2. In my later youth, the early 70s, I used to drink Greene King - mainly IPA. In about 1974 or 1975 or thereabouts, the IPA took a turn for the worse. Given that the Greene King website says that the IPA is Challenger and First Gold, both of which are relatively new (to us oldies), is it possible that the Greene King of 1970, or thereabouts, was made with a different hop bill ?
 
This website is all about historic brewing and has tons of information about breweries and what they brewed.

http://barclayperkins.blogspot.co.uk/

Fuggles and Goldings dominated English ales until relatively recently. It's likely Wrekin used one or both of these. Greene King too. Other hops were used though. Including some from Germany, and Cluster from America were used a long time ago, surprisingly, as a bittering hop, on quite a fee breweries, I believe.
 
Thanks, again, clibit.

barclayperkins is a great site.

I'm pretty sure Fuggles is in the Wrekin aroma. Not sure about Goldings. If it is, there's something else as well.

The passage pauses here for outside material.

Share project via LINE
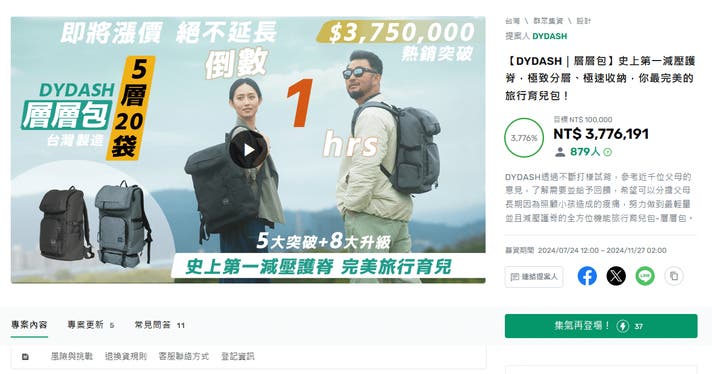645,276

I shall have a look at Cluster.
 
From research I did several years ago I believe GK abbot and IPA were hopped with Goldings and Northern brewer until sometime in the 1970s when they replaced Northern brewer with Challenger.
 
Thanks for that, trueblue.

Northern Brewer was on my list as a possible, being an ancestor of Challenger. It'll definitely be on my next order.

Good to hear the reason GK IPA changed. We knew it had, but the word on the bar floor was that they'd shifted production to (or from?) Biggleswade and maybe it was the water... We were more interested in drinking it than analysing it, you understand.